### Problem statement
Lay out all the material below as a Markdown table with the columns No. and Line, one numbered row per line, and skip blank lines.

>>>>

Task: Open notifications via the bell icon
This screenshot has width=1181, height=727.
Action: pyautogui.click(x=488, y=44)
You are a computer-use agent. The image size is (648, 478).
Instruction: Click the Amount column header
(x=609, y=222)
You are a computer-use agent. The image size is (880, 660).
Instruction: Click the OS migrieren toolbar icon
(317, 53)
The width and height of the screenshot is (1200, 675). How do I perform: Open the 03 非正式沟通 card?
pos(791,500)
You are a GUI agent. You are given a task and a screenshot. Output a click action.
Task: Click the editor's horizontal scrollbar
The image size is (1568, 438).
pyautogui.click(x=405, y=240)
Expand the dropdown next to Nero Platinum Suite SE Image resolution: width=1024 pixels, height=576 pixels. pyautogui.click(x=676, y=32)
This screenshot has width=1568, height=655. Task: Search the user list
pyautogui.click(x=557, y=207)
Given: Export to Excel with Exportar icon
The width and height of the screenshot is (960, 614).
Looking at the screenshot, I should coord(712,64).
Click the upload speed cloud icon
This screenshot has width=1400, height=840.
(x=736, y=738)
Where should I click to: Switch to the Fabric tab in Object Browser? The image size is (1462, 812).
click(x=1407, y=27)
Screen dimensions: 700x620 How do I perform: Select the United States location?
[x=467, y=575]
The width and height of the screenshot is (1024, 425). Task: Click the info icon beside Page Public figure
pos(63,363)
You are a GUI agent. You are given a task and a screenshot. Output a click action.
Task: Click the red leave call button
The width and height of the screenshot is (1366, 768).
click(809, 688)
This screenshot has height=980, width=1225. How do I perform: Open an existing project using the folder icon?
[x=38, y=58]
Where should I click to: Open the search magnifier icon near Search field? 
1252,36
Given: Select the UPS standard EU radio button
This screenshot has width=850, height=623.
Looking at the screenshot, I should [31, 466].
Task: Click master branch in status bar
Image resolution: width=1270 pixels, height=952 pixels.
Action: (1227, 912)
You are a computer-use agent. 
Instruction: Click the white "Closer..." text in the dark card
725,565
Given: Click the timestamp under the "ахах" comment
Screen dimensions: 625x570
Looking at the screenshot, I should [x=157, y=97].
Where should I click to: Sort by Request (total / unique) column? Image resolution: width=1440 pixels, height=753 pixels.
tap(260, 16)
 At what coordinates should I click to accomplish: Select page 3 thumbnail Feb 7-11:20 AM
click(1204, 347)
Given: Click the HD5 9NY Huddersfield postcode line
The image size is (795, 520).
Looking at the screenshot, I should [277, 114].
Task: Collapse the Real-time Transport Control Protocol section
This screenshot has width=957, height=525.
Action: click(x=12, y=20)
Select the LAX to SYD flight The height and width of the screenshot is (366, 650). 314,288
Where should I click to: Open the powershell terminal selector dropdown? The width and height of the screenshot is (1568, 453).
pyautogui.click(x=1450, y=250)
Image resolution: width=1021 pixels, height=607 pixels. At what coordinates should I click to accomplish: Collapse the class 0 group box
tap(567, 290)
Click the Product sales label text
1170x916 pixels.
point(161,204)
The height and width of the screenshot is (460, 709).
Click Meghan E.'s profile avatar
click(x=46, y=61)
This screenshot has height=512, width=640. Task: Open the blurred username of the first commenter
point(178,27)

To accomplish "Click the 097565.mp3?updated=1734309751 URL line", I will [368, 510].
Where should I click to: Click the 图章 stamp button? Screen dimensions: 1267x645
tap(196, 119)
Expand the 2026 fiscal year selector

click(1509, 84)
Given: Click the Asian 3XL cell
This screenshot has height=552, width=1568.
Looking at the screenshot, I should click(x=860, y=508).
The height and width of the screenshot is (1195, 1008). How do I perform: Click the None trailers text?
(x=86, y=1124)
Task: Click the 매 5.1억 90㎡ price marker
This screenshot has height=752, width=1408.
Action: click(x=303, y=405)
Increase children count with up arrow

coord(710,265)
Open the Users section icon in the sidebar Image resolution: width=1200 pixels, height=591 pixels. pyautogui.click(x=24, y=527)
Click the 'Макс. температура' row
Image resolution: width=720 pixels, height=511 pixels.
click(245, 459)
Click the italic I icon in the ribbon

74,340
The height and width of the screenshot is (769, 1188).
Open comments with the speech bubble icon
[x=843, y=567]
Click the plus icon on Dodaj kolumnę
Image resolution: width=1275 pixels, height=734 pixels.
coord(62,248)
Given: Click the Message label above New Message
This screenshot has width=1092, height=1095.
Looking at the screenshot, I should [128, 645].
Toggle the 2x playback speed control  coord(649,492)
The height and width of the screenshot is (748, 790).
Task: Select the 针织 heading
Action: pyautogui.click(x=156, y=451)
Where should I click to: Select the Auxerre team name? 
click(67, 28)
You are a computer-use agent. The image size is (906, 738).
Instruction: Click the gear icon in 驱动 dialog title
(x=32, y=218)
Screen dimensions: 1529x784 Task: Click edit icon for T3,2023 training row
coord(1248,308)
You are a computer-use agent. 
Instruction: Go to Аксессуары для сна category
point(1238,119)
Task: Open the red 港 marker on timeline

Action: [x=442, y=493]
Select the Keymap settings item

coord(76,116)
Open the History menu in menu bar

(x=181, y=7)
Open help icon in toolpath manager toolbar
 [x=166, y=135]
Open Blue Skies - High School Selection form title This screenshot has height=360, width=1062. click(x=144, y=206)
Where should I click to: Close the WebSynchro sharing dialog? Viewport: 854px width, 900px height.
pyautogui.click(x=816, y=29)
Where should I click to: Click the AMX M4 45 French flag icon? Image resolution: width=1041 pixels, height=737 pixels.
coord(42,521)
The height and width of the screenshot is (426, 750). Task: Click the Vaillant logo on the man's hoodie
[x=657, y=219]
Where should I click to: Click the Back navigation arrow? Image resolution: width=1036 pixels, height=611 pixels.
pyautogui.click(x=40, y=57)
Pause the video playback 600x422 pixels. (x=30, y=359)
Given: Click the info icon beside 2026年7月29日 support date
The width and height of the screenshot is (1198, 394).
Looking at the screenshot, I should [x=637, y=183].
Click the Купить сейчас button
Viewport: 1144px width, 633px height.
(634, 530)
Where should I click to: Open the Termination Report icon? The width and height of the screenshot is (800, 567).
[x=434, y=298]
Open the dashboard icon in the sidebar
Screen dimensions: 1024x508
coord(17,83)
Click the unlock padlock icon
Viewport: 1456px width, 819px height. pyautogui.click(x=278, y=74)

<<<<

### Answer for this exercise
| No. | Line |
|---|---|
| 1 | Task: Open notifications via the bell icon |
| 2 | This screenshot has width=1181, height=727. |
| 3 | Action: pyautogui.click(x=488, y=44) |
| 4 | You are a computer-use agent. The image size is (648, 478). |
| 5 | Instruction: Click the Amount column header |
| 6 | (x=609, y=222) |
| 7 | You are a computer-use agent. The image size is (880, 660). |
| 8 | Instruction: Click the OS migrieren toolbar icon |
| 9 | (317, 53) |
| 10 | The width and height of the screenshot is (1200, 675). How do I perform: Open the 03 非正式沟通 card? |
| 11 | pos(791,500) |
| 12 | You are a GUI agent. You are given a task and a screenshot. Output a click action. |
| 13 | Task: Click the editor's horizontal scrollbar |
| 14 | The image size is (1568, 438). |
| 15 | pyautogui.click(x=405, y=240) |
| 16 | Expand the dropdown next to Nero Platinum Suite SE Image resolution: width=1024 pixels, height=576 pixels. pyautogui.click(x=676, y=32) |
| 17 | This screenshot has width=1568, height=655. Task: Search the user list |
| 18 | pyautogui.click(x=557, y=207) |
| 19 | Given: Export to Excel with Exportar icon |
| 20 | The width and height of the screenshot is (960, 614). |
| 21 | Looking at the screenshot, I should coord(712,64). |
| 22 | Click the upload speed cloud icon |
| 23 | This screenshot has width=1400, height=840. |
| 24 | (x=736, y=738) |
| 25 | Where should I click to: Switch to the Fabric tab in Object Browser? The image size is (1462, 812). |
| 26 | click(x=1407, y=27) |
| 27 | Screen dimensions: 700x620 How do I perform: Select the United States location? |
| 28 | [x=467, y=575] |
| 29 | The width and height of the screenshot is (1024, 425). Task: Click the info icon beside Page Public figure |
| 30 | pos(63,363) |
| 31 | You are a GUI agent. You are given a task and a screenshot. Output a click action. |
| 32 | Task: Click the red leave call button |
| 33 | The width and height of the screenshot is (1366, 768). |
| 34 | click(809, 688) |
| 35 | This screenshot has height=980, width=1225. How do I perform: Open an existing project using the folder icon? |
| 36 | [x=38, y=58] |
| 37 | Where should I click to: Open the search magnifier icon near Search field?  |
| 38 | 1252,36 |
| 39 | Given: Select the UPS standard EU radio button |
| 40 | This screenshot has width=850, height=623. |
| 41 | Looking at the screenshot, I should [31, 466]. |
| 42 | Task: Click master branch in status bar |
| 43 | Image resolution: width=1270 pixels, height=952 pixels. |
| 44 | Action: (1227, 912) |
| 45 | You are a computer-use agent.  |
| 46 | Instruction: Click the white "Closer..." text in the dark card |
| 47 | 725,565 |
| 48 | Given: Click the timestamp under the "ахах" comment |
| 49 | Screen dimensions: 625x570 |
| 50 | Looking at the screenshot, I should [x=157, y=97]. |
| 51 | Where should I click to: Sort by Request (total / unique) column? Image resolution: width=1440 pixels, height=753 pixels. |
| 52 | tap(260, 16) |
| 53 |  At what coordinates should I click to accomplish: Select page 3 thumbnail Feb 7-11:20 AM |
| 54 | click(1204, 347) |
| 55 | Given: Click the HD5 9NY Huddersfield postcode line |
| 56 | The image size is (795, 520). |
| 57 | Looking at the screenshot, I should [277, 114]. |
| 58 | Task: Collapse the Real-time Transport Control Protocol section |
| 59 | This screenshot has width=957, height=525. |
| 60 | Action: click(x=12, y=20) |
| 61 | Select the LAX to SYD flight The height and width of the screenshot is (366, 650). 314,288 |
| 62 | Where should I click to: Open the powershell terminal selector dropdown? The width and height of the screenshot is (1568, 453). |
| 63 | pyautogui.click(x=1450, y=250) |
| 64 | Image resolution: width=1021 pixels, height=607 pixels. At what coordinates should I click to accomplish: Collapse the class 0 group box |
| 65 | tap(567, 290) |
| 66 | Click the Product sales label text |
| 67 | 1170x916 pixels. |
| 68 | point(161,204) |
| 69 | The height and width of the screenshot is (460, 709). |
| 70 | Click Meghan E.'s profile avatar |
| 71 | click(x=46, y=61) |
| 72 | This screenshot has height=512, width=640. Task: Open the blurred username of the first commenter |
| 73 | point(178,27) |
| 74 | To accomplish "Click the 097565.mp3?updated=1734309751 URL line", I will [368, 510]. |
| 75 | Where should I click to: Click the 图章 stamp button? Screen dimensions: 1267x645 |
| 76 | tap(196, 119) |
| 77 | Expand the 2026 fiscal year selector |
| 78 | click(1509, 84) |
| 79 | Given: Click the Asian 3XL cell |
| 80 | This screenshot has height=552, width=1568. |
| 81 | Looking at the screenshot, I should click(x=860, y=508). |
| 82 | The height and width of the screenshot is (1195, 1008). How do I perform: Click the None trailers text? |
| 83 | (x=86, y=1124) |
| 84 | Task: Click the 매 5.1억 90㎡ price marker |
| 85 | This screenshot has height=752, width=1408. |
| 86 | Action: click(x=303, y=405) |
| 87 | Increase children count with up arrow |
| 88 | coord(710,265) |
| 89 | Open the Users section icon in the sidebar Image resolution: width=1200 pixels, height=591 pixels. pyautogui.click(x=24, y=527) |
| 90 | Click the 'Макс. температура' row |
| 91 | Image resolution: width=720 pixels, height=511 pixels. |
| 92 | click(245, 459) |
| 93 | Click the italic I icon in the ribbon |
| 94 | 74,340 |
| 95 | The height and width of the screenshot is (769, 1188). |
| 96 | Open comments with the speech bubble icon |
| 97 | [x=843, y=567] |
| 98 | Click the plus icon on Dodaj kolumnę |
| 99 | Image resolution: width=1275 pixels, height=734 pixels. |
| 100 | coord(62,248) |
| 101 | Given: Click the Message label above New Message |
| 102 | This screenshot has width=1092, height=1095. |
| 103 | Looking at the screenshot, I should [128, 645]. |
| 104 | Toggle the 2x playback speed control  coord(649,492) |
| 105 | The height and width of the screenshot is (748, 790). |
| 106 | Task: Select the 针织 heading |
| 107 | Action: pyautogui.click(x=156, y=451) |
| 108 | Where should I click to: Select the Auxerre team name?  |
| 109 | click(67, 28) |
| 110 | You are a computer-use agent. The image size is (906, 738). |
| 111 | Instruction: Click the gear icon in 驱动 dialog title |
| 112 | (x=32, y=218) |
| 113 | Screen dimensions: 1529x784 Task: Click edit icon for T3,2023 training row |
| 114 | coord(1248,308) |
| 115 | You are a computer-use agent.  |
| 116 | Instruction: Go to Аксессуары для сна category |
| 117 | point(1238,119) |
| 118 | Task: Open the red 港 marker on timeline |
| 119 | Action: [x=442, y=493] |
| 120 | Select the Keymap settings item |
| 121 | coord(76,116) |
| 122 | Open the History menu in menu bar |
| 123 | (x=181, y=7) |
| 124 | Open help icon in toolpath manager toolbar |
| 125 |  [x=166, y=135] |
| 126 | Open Blue Skies - High School Selection form title This screenshot has height=360, width=1062. click(x=144, y=206) |
| 127 | Where should I click to: Close the WebSynchro sharing dialog? Viewport: 854px width, 900px height. |
| 128 | pyautogui.click(x=816, y=29) |
| 129 | Where should I click to: Click the AMX M4 45 French flag icon? Image resolution: width=1041 pixels, height=737 pixels. |
| 130 | coord(42,521) |
| 131 | The height and width of the screenshot is (426, 750). Task: Click the Vaillant logo on the man's hoodie |
| 132 | [x=657, y=219] |
| 133 | Where should I click to: Click the Back navigation arrow? Image resolution: width=1036 pixels, height=611 pixels. |
| 134 | pyautogui.click(x=40, y=57) |
| 135 | Pause the video playback 600x422 pixels. (x=30, y=359) |
| 136 | Given: Click the info icon beside 2026年7月29日 support date |
| 137 | The width and height of the screenshot is (1198, 394). |
| 138 | Looking at the screenshot, I should [x=637, y=183]. |
| 139 | Click the Купить сейчас button |
| 140 | Viewport: 1144px width, 633px height. |
| 141 | (634, 530) |
| 142 | Where should I click to: Open the Termination Report icon? The width and height of the screenshot is (800, 567). |
| 143 | [x=434, y=298] |
| 144 | Open the dashboard icon in the sidebar |
| 145 | Screen dimensions: 1024x508 |
| 146 | coord(17,83) |
| 147 | Click the unlock padlock icon |
| 148 | Viewport: 1456px width, 819px height. pyautogui.click(x=278, y=74) |